Julie Axelrod, IRLI counsel for the case told Breitbart Texas that such a constitutional protection does not exist. If it did, says Axelrod, “this would be fatal to U.S. immigration law as a whole, which necessarily ‘targets’ illegal aliens and specifically states that aliens ‘shall be removed’ from the country should they enter without inspection.”

The Oregon AG’s office also claims that OFIR made derogatory and racist statements about Hispanics in their get-out-the-vote-efforts, which is absolutely not true, according to OFIR and their attorneys. Nor does OFIR have a “general interest in denying rights to immigrants” as the plaintiffs have claimed, says Axelrod. “OFIR has never sought to deny rights to lawful immigrants. OFIR simply believes, in common with 66 percent of Oregon voters, that granting driving privileges to those present in this country in violation of the law is poor public policy,” said Axelrod.

Earlier this month, attorneys for the illegal aliens, the Oregon Law Center (OLC), filed a brief opposing OFIR’s motion to intervene in the case. Even though OFIR arranged the very ballot-measure that’s involved in the case, the illegal aliens’ attorneys are relying on the 2013 decision in Hollingsworth v. Perry, where the Supreme Court ruled that proponents of traditional marriage in California could not make their government enforce the successful ballot initiative due to the group not having a sufficient “personal stake in defending its enforcement.” That decision, OFIR attorneys argue, applies only to a party’s right to bring a case in court, not to intervene on behalf of a party to the case.

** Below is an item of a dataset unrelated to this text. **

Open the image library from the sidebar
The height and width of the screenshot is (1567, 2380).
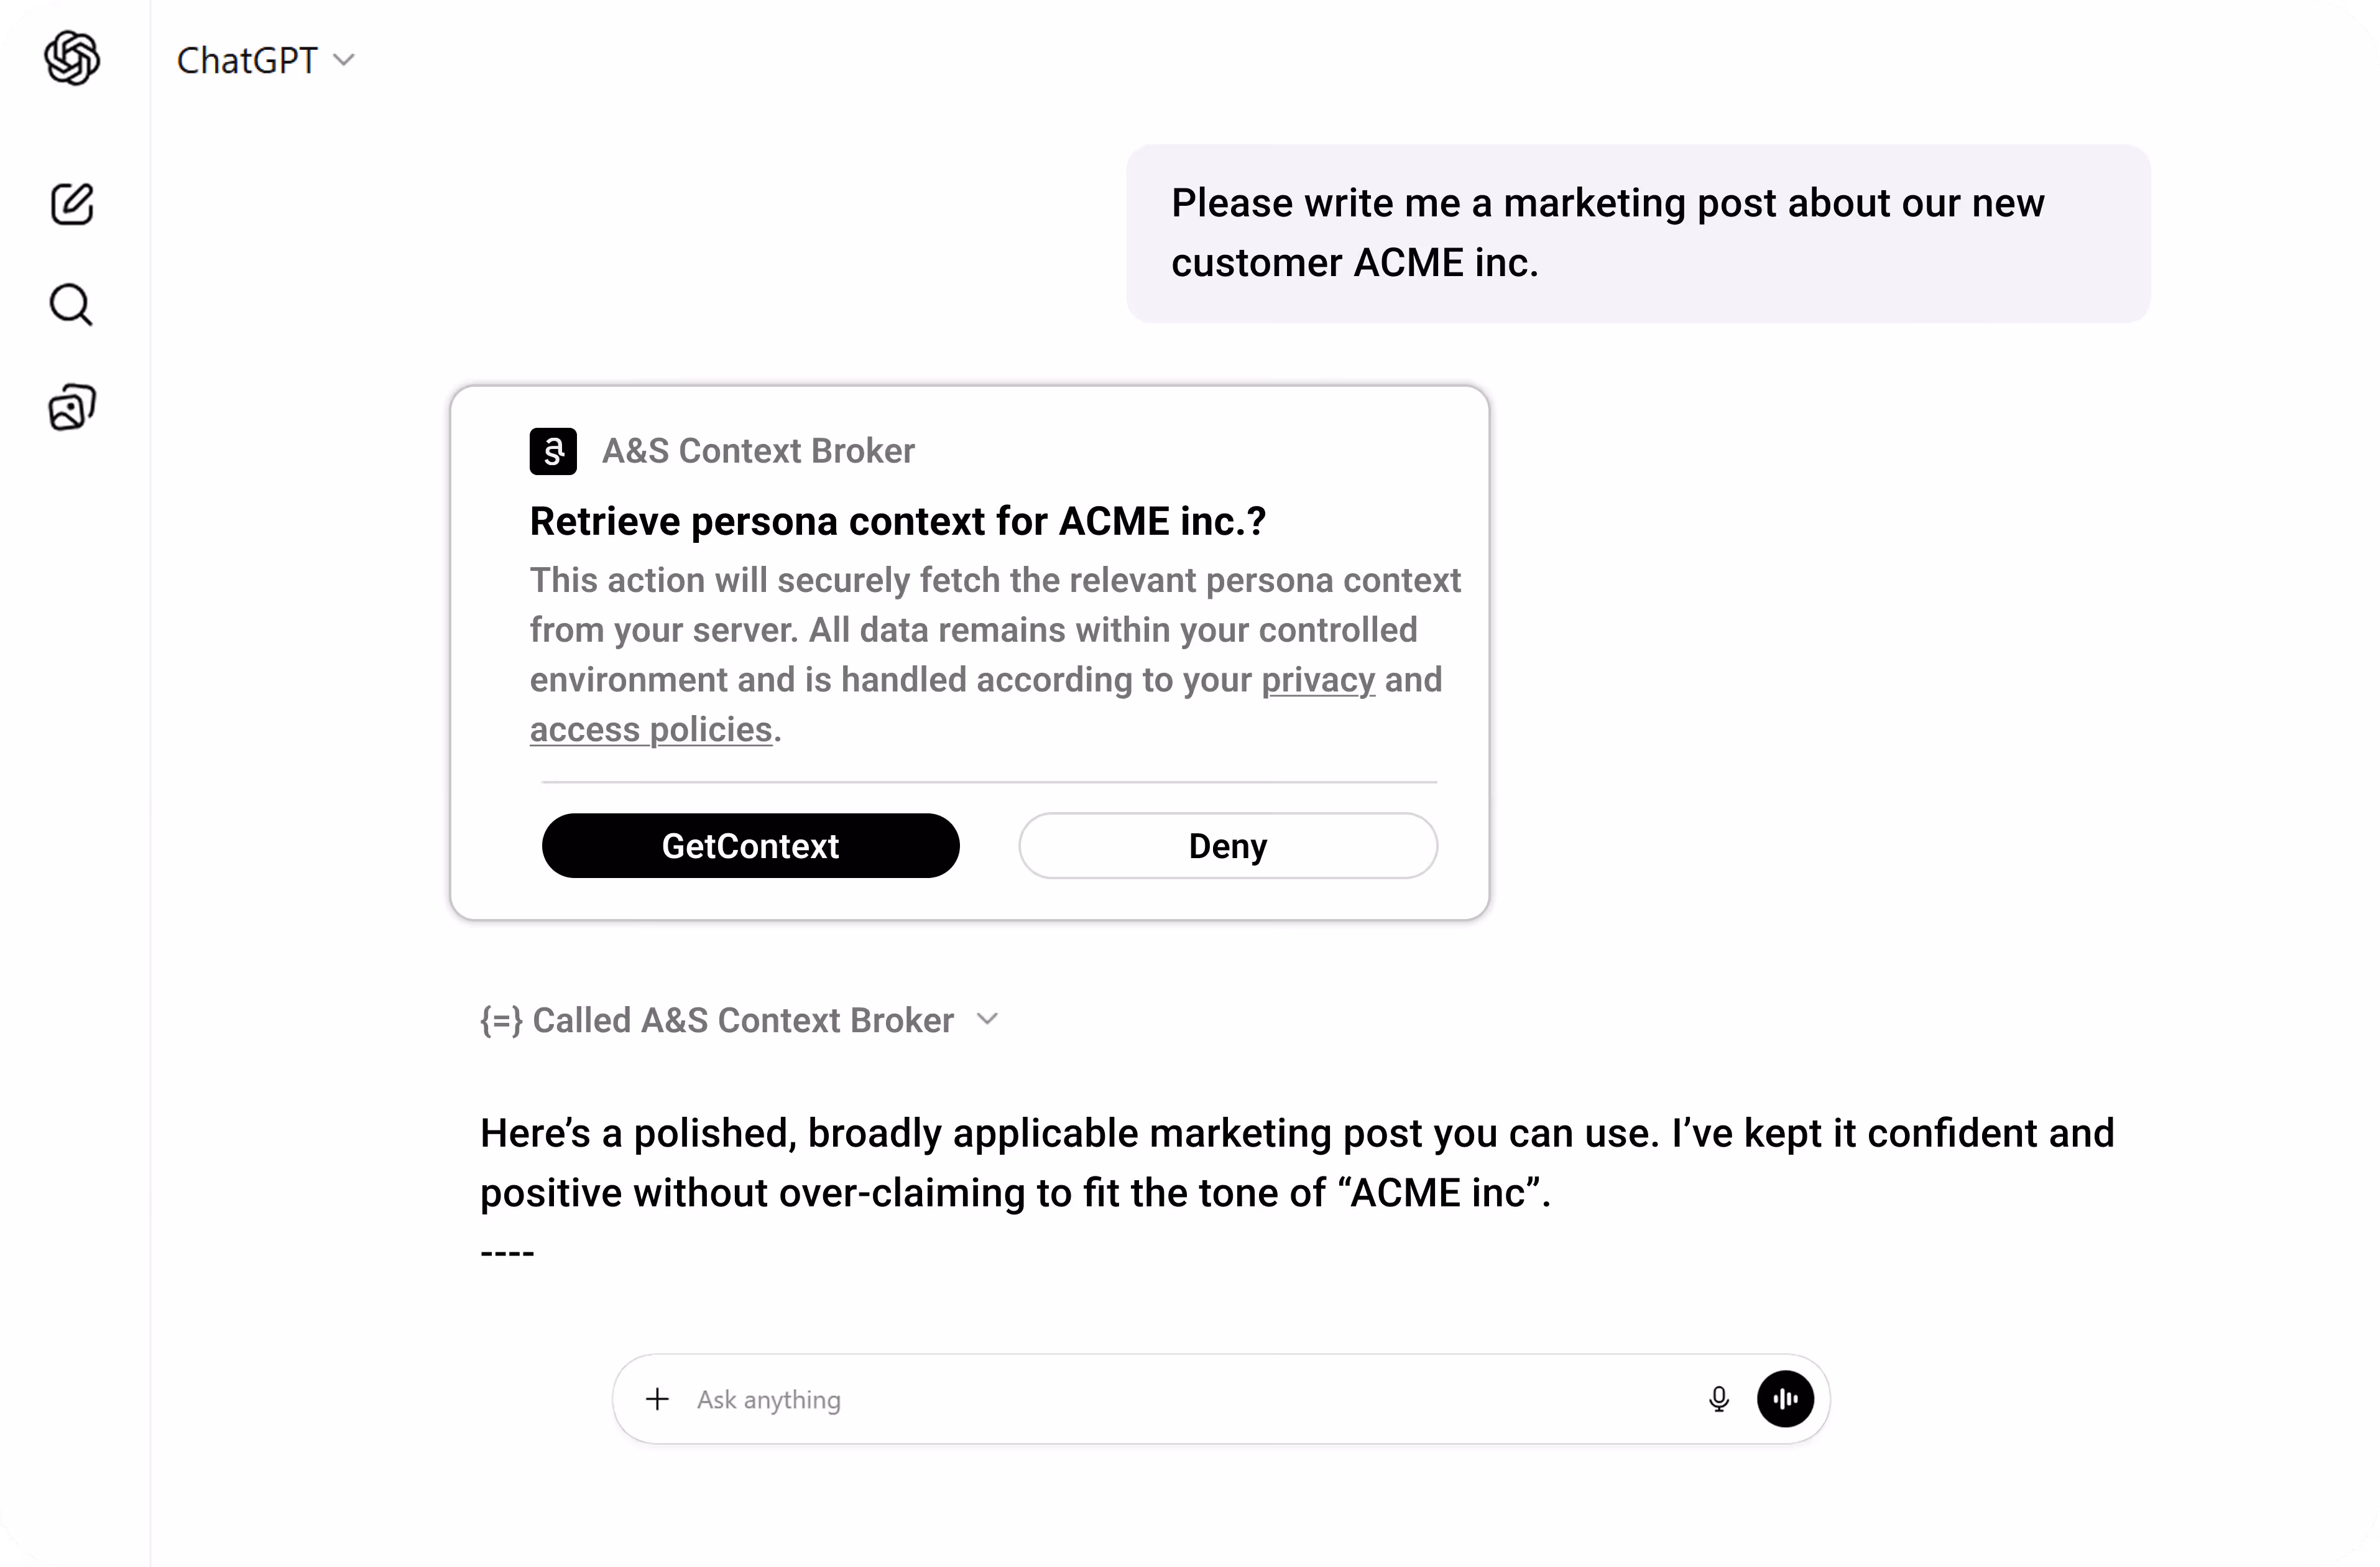pos(71,406)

On top of claiming rights normally given only to citizens and legal residents, the illegal aliens appear to be using a federal taxpayer-grant program to pay for their legal representation in violation of congressional appropriations law.

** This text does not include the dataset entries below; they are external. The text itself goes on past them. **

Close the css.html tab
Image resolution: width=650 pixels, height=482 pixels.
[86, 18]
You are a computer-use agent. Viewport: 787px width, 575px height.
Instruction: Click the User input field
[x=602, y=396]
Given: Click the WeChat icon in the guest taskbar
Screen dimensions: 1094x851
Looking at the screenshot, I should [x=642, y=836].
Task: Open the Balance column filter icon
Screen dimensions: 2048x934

According to OLC’s website, the group receives numerous grants from the federal government, including from the Legal Services Corporation (LSC), a taxpayer-funded grant-making entity created by Congress in 1974. IRLI says that since the mid-1980’s, when LSC was caught providing federal grants to organizations representing illegal aliens, Congress prohibited the agency from spending appropriated funds for “litigation and related activities” for “representation of illegal aliens.” The LSC says that it does not fund the Oregon Law Center.

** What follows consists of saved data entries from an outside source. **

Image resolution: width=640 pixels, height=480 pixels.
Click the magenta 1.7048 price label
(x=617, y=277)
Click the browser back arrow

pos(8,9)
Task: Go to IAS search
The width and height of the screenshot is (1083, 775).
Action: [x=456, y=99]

The prohibition from spending tax dollar-funded federal funds is still on the books today; however, lawyers for the illegal immigrants appear to be receiving taxpayer money anyway, says the attorneys for OFIR. That the LSC feels safe in violating Congress’s prohibition shouldn’t be surprising, says Axelrod. Since 2014, the Obama administration has distributed millions of dollars in grants to lawyers representing illegal immigrant minors from Central America.

There have been several articles and treatises written about why the Legal Services Corporation must be abolished, including this one by the Heritage Foundation.

Oregon is fighting the trend, set by a wave of states, to issue driver’s licenses to illegal immigrants. According to a Pew Charitable Trusts study, “[a]s of the summer of 2015, 10 states (California, Colorado, Connecticut, Illinois, Maryland, Nevada, New Mexico, Utah, Vermont, and Washington) and the District of Columbia issue driver’s licenses, or similar documents referred to by different names, to this population, and nearly 37 percent of unauthorized immigrants live in a jurisdiction where they may obtain a license.”

Breitbart News reported in February of this year that California has issued driver licenses to more than a half million illegal immigrants (605,000) in 2015. This was the first year that the illegal immigrants were eligible for driving certification in California. California Assembly Bill 60 (AB 60) was implemented on January 2, 2o15.

The results of an April 2015 survey by YouGov/Huffington Post of 1000 adult Americans found that 47% “strongly oppose,” and 17% “somewhat oppose,” allowing Illegal aliens to obtain driver licenses in their state. Moreover, 42 percent of those surveyed felt that allowing illegal aliens to obtain drivers licenses “makes the U.S. less safe.”

Note: This article has been updated.